▶ DIRECTIONS: Quote, word for word, the stretch of the entries below from the line containing "This screenshot has height=767, width=1024." through the end of the entries.

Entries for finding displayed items
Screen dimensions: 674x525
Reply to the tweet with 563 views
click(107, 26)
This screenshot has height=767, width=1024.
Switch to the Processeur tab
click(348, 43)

▶ COMPLETE OUTPUT:
This screenshot has height=767, width=1024.
Switch to the Processeur tab
click(348, 43)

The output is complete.